The most dedicated fanservice series of the Summer 2017 season was undoubtedly My First Girlfriend is a Gal, but it's nowhere near as salacious in content as this adaptation of Naoko Kodama's yuri manga of the same name. Over the course of a dozen nine-minute episodes, NTR spins the tale of a girl who becomes increasingly confused about her sexuality after her best friend makes advances on her, all the while providing the girls plenty of opportunities to get in compromising positions. In other words, there's nothing particularly sensitive or delicate about this girl-on-girl love story.
At its heart, the series is a standard teen melodrama, where the main character finds herself torn between two potential lovers and spends most of the story in a conflicted state over who she actually wants to be with. The only difference here is that one of the choices is another girl. Takeda represents the safer and more conventional option: a handsome guy who seems to be genuinely in love with Yuma and is decent enough not to push Yuma into sexual situations she's not ready for. The “bad boy” in this scenario is Hotaru, who is far more sexually precocious and physically aggressive despite her deceptive appearance. She doesn't hold back until she's pushed Yuma to a breaking point, then plays her advances off as if she's just teasing without ever being honest or direct about her actual intentions.
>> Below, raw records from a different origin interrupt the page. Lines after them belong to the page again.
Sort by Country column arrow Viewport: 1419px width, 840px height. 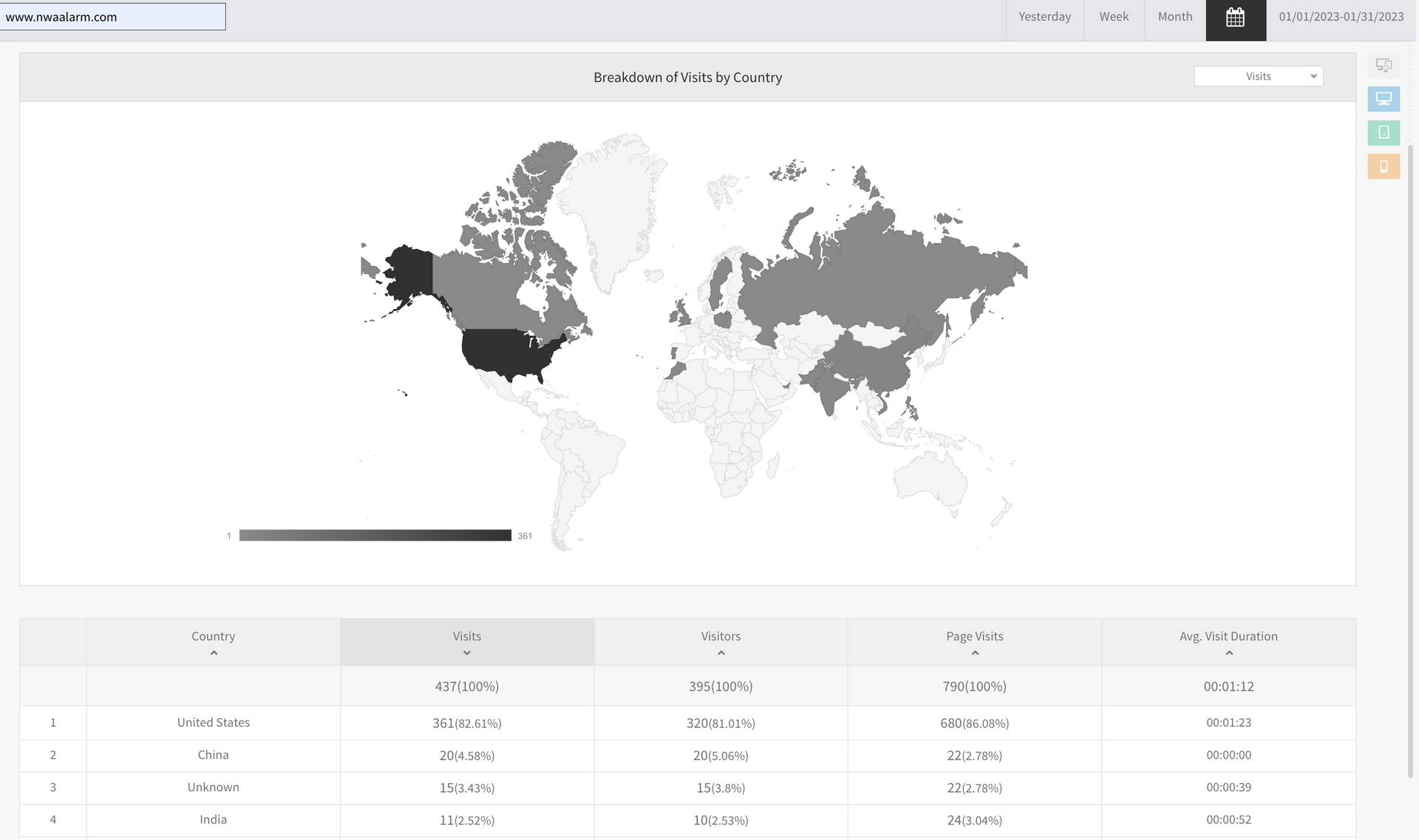click(214, 653)
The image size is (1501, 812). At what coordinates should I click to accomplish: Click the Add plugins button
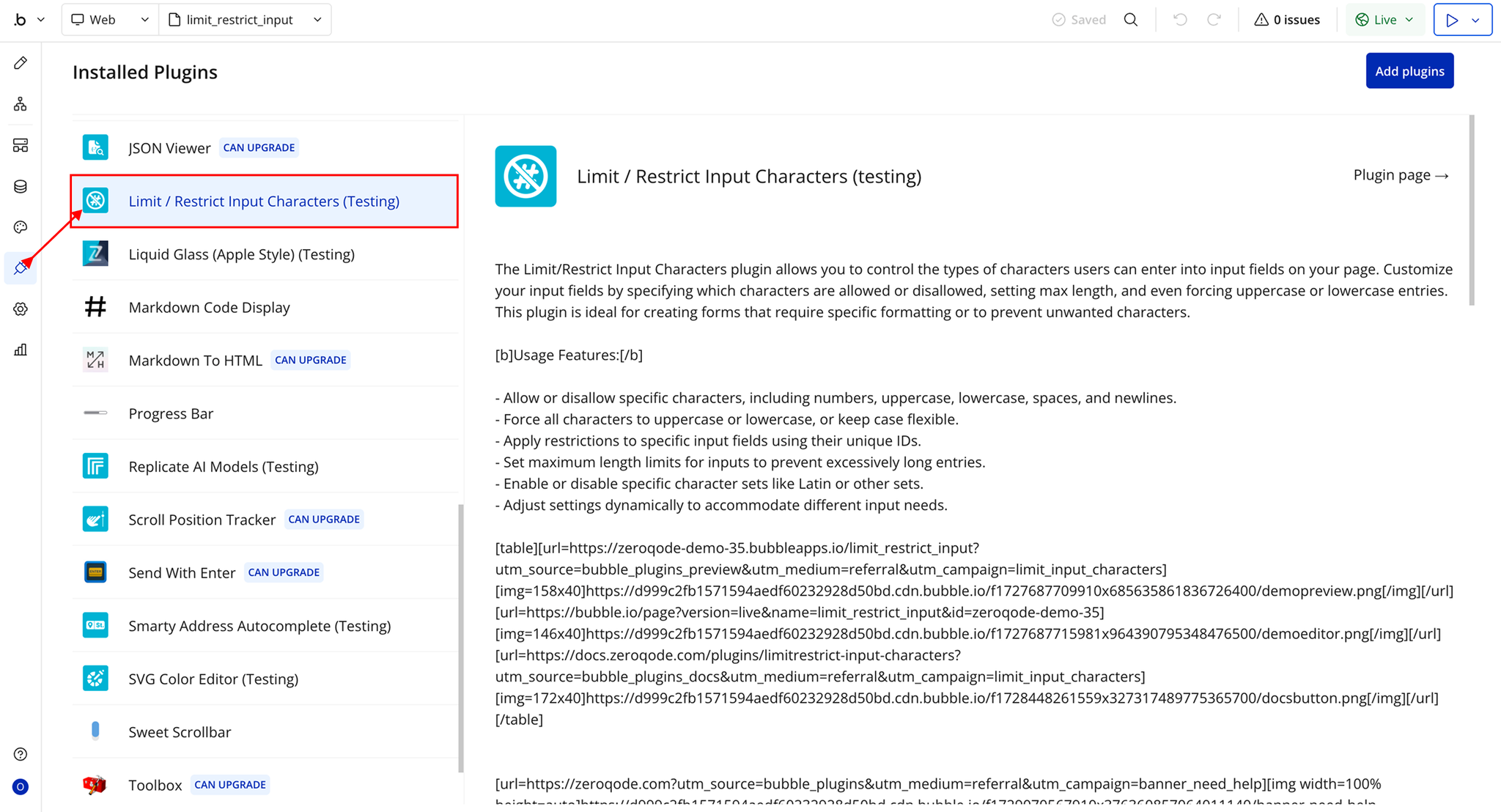point(1409,71)
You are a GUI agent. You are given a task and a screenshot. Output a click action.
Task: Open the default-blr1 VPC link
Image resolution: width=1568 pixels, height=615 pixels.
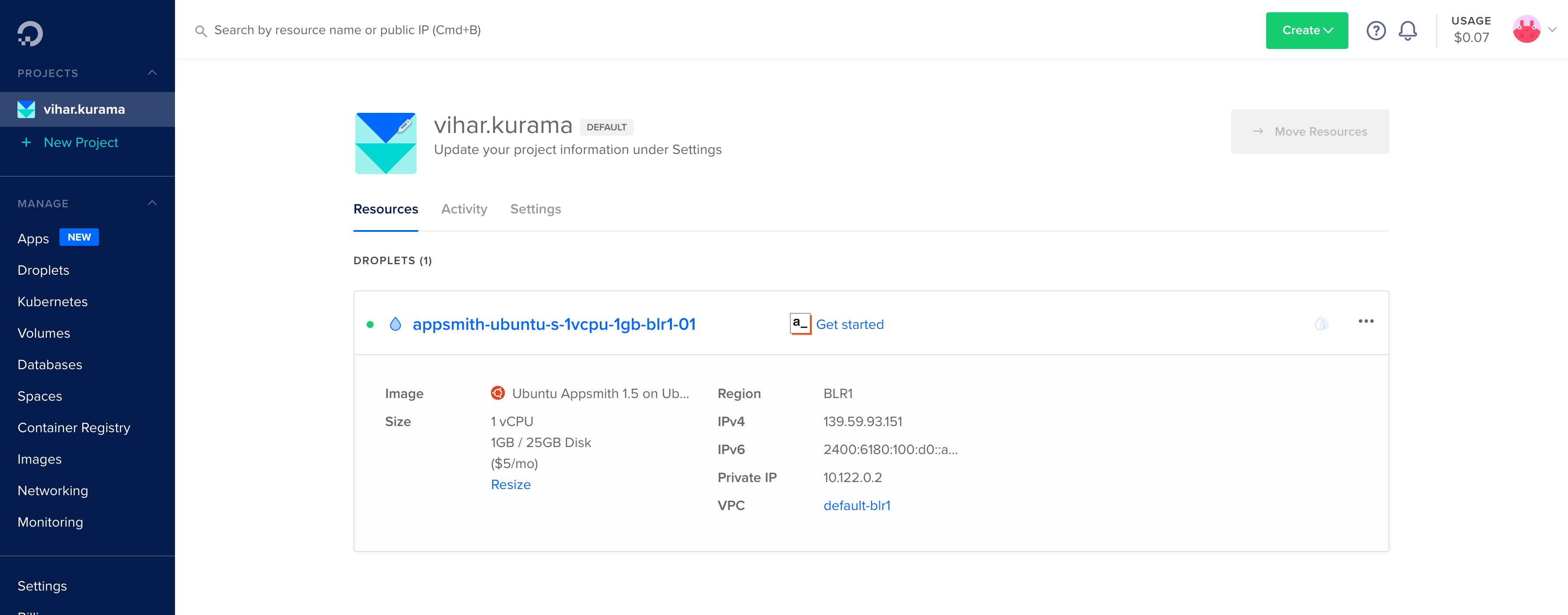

Framed this way, the story is less a conventional yuri romance and more about Yuma questioning her own preferences. When she pauses to wonder if she's physically attracted to Hotaru or not, she claims to be contemplating whether or not she could be interested in girls, but she's also considering whether or not she's more enticed by the danger of Hotaru's naughtiness or Takeda's more safe demeanor. It's never made clear if Takeda's personality marks him as friend-only material for her or if it's his gender; it remains unknown whether Yuma might be bisexual or a lesbian. Ultimately, Yuma comes across as too emotionally immature to handle a sexual relationship yet.
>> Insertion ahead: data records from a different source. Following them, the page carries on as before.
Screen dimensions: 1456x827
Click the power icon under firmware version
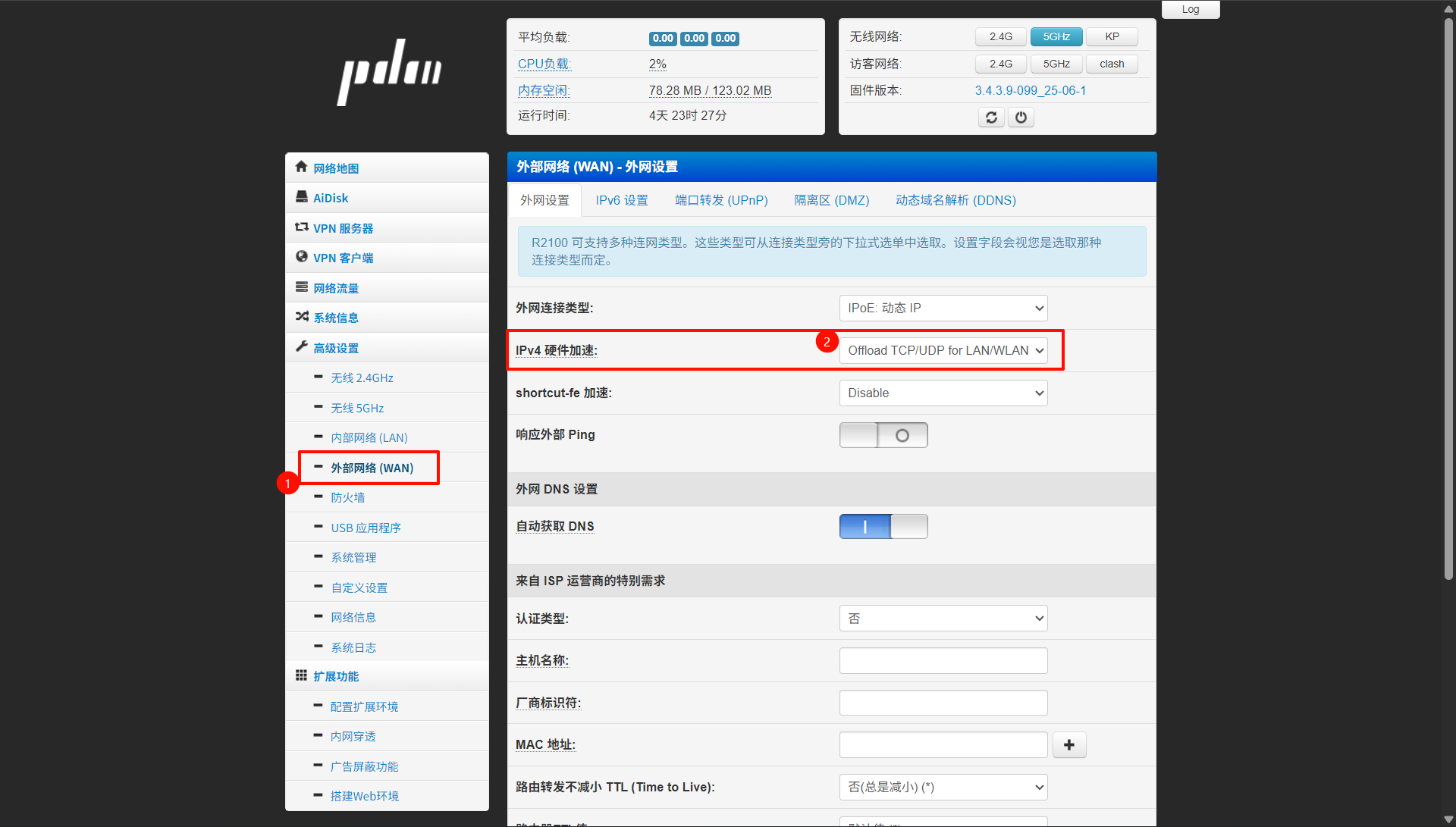coord(1021,117)
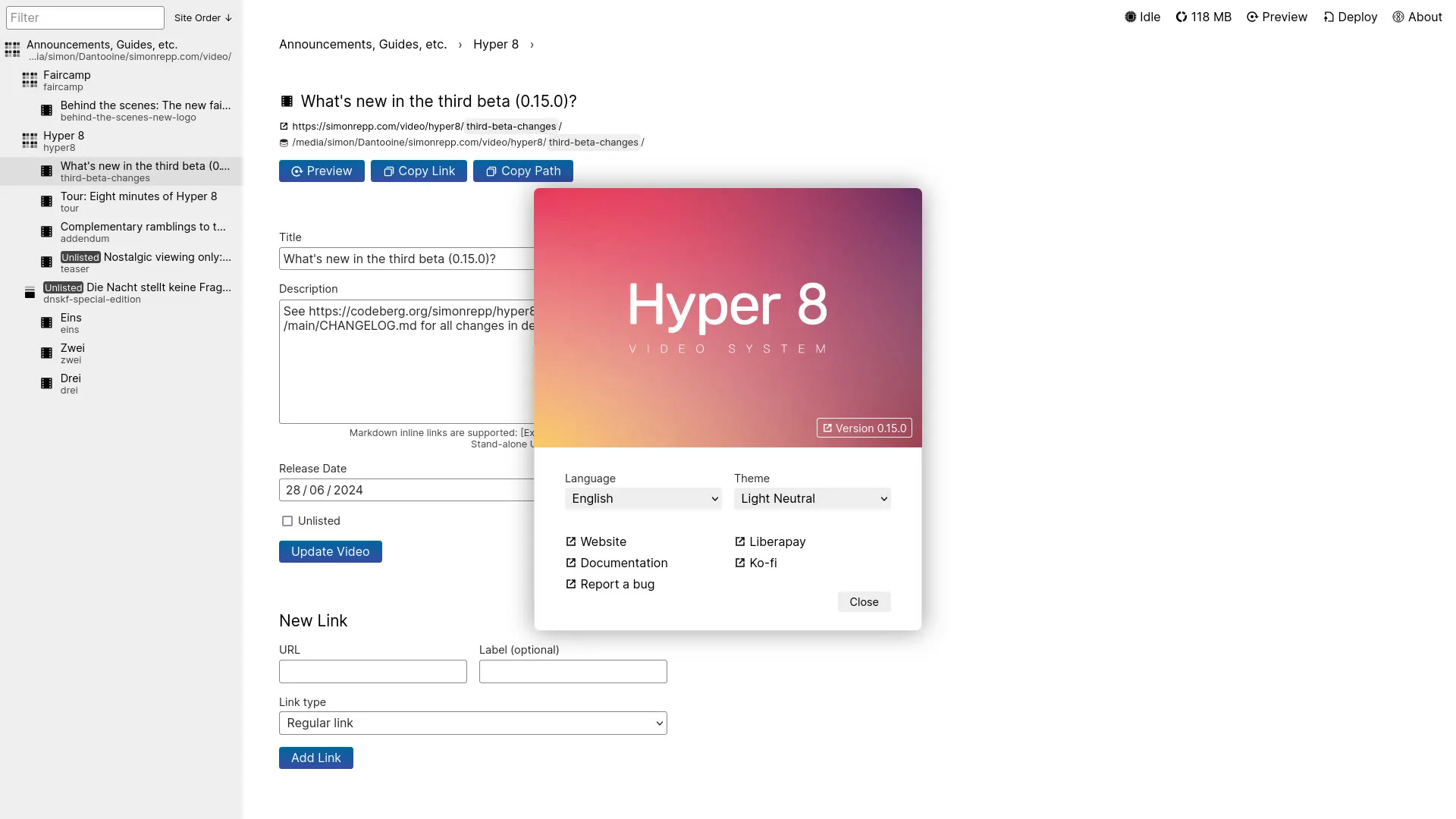This screenshot has height=819, width=1456.
Task: Click the Preview icon next to memory usage
Action: pos(1252,16)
The series also has a darker and edgier side to it. Most of the series is from Yuma's viewpoint, so we never truly know what Hotaru is thinking. Some of her behavior suggests that her seduction is a power play, trying to assert herself in a friendship where she's long been the protected one. Her choice to forcefully outpace Yuma on the dating scene certainly looks like a response to that complex, and nearly every action she takes toward Yuma feels calculated. There's also an abusive boyfriend in the picture in the form of Fujiwara, who professes to dislike girls but still enjoys sex with them; he isn't shy about physically abusing Hotaru when she isn't cooperating with his whims. A revelation near the end of the series indicates that their actual relationship is pretty twisted, though its complexities doesn't excuse the abuse of course. Hotaru's constant excuses for Fujiwara after Yuma finds out about the abuse further muddle Hotaru's feelings and motives.
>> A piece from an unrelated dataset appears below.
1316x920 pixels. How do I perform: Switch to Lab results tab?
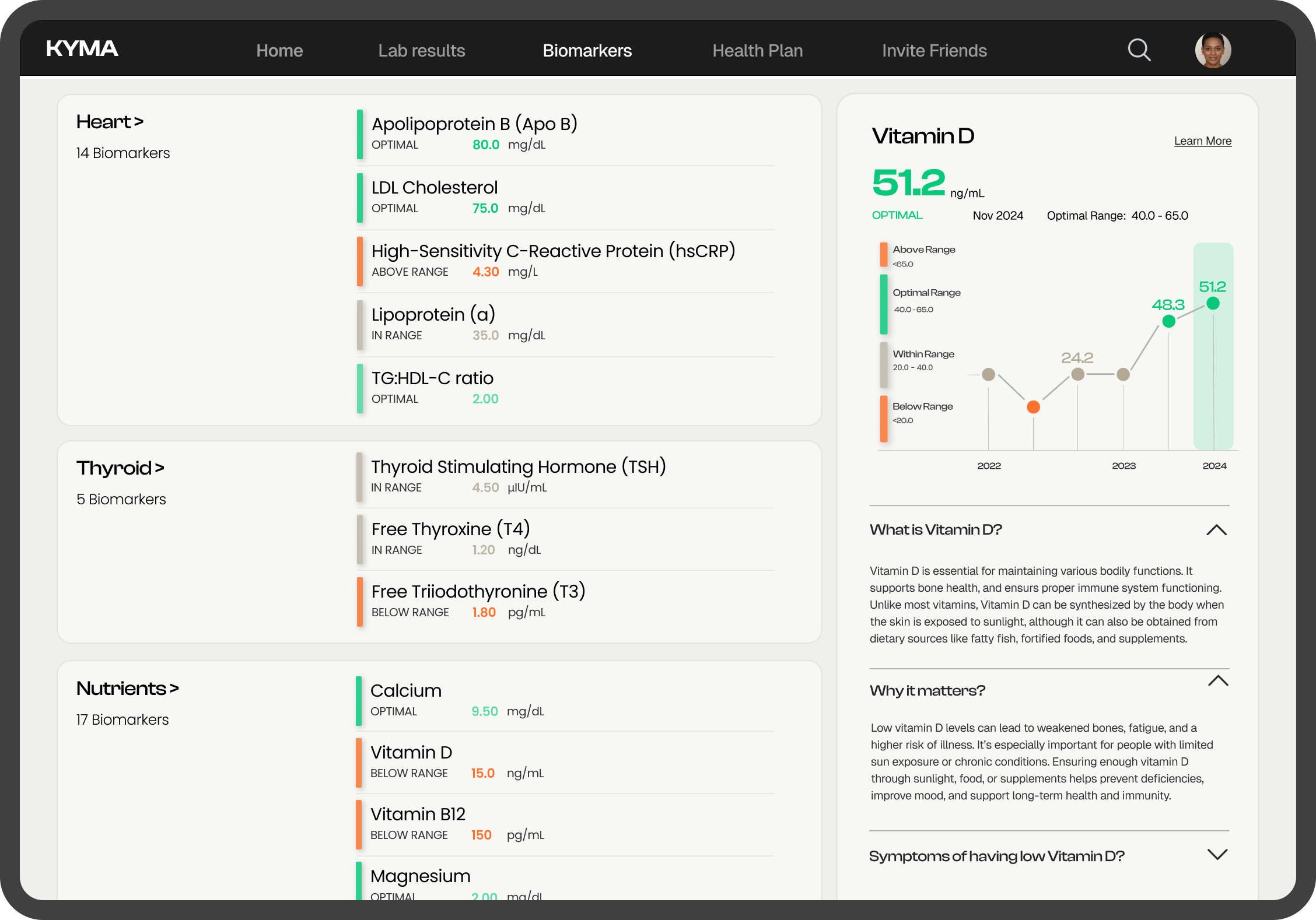pyautogui.click(x=421, y=51)
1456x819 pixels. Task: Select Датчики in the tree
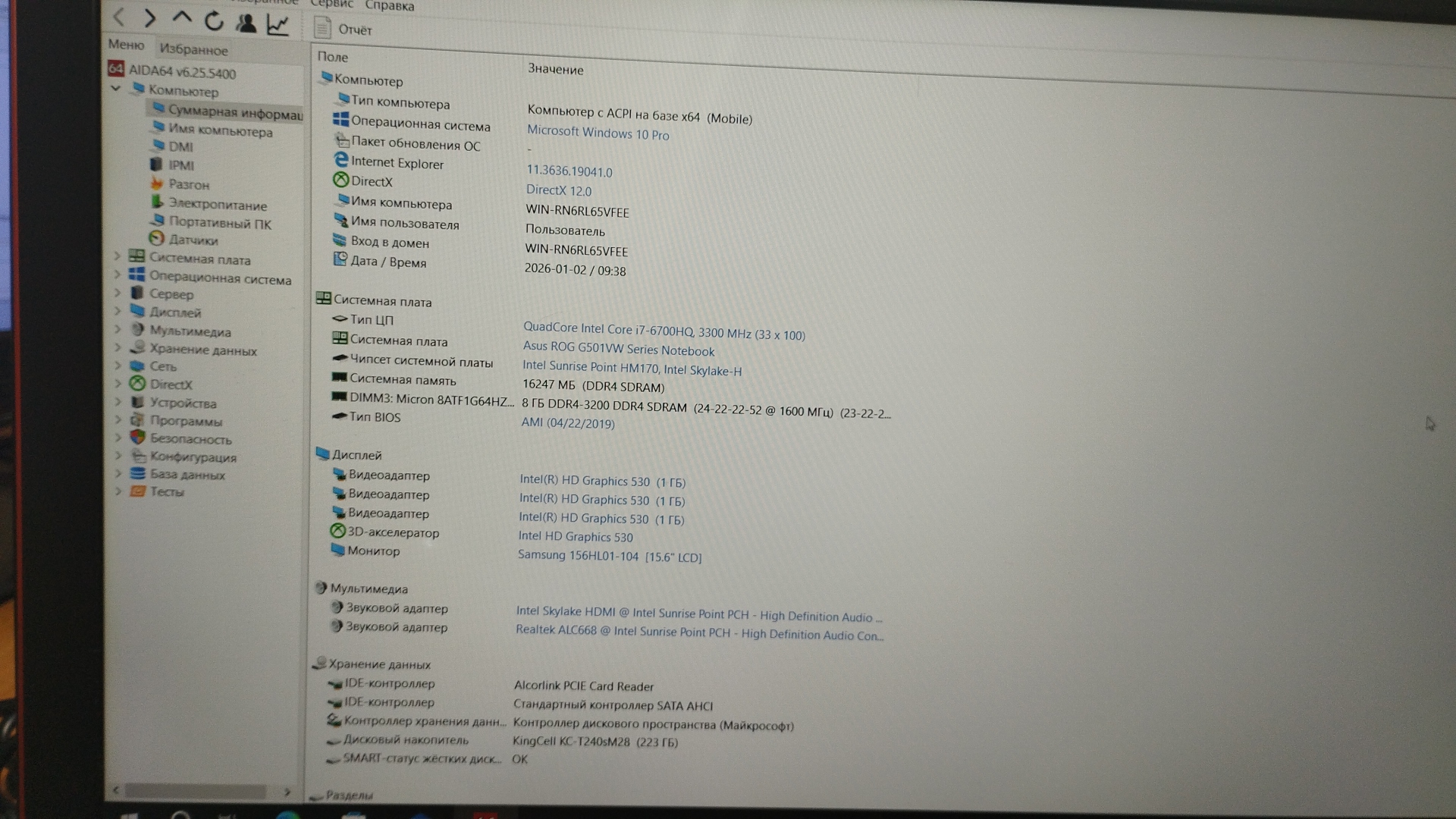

There's also the name of the series to consider. Netsuzou Trap translates as “fabricated trap,” but the more significant part is its NTR abbreviation. This is also the common abbreviation for netorare, a particular subcategory of doujinshi that focuses on stories of cheating, usually involving a woman cheating on her significant other with another man. Given that a variation on this scenario is happening here, that leaves little doubt about the intent of the piece; whatever else its story might aspire to, it's meant to be titillating first and foremost.
This comes through quite clearly in the production values. The minute-long opener, which uses one of the season's better songs, is laced with fanservice including a final scene of the two girls sitting naked as they prepare to kiss, and nearly every episode has at least one sexually explicitly scene or the implication of one. (This is one place where the shorter episode format makes a big difference, as with regular-length episodes, this would be happening at an overkill rate of three times per episode.) The technical merits beyond that are pretty decent for a short, though the way some shots are framed suggests that the director might have been aiming for an eroge feel. Musical support errs on the dramatic side, though the score avoids becoming overbearing.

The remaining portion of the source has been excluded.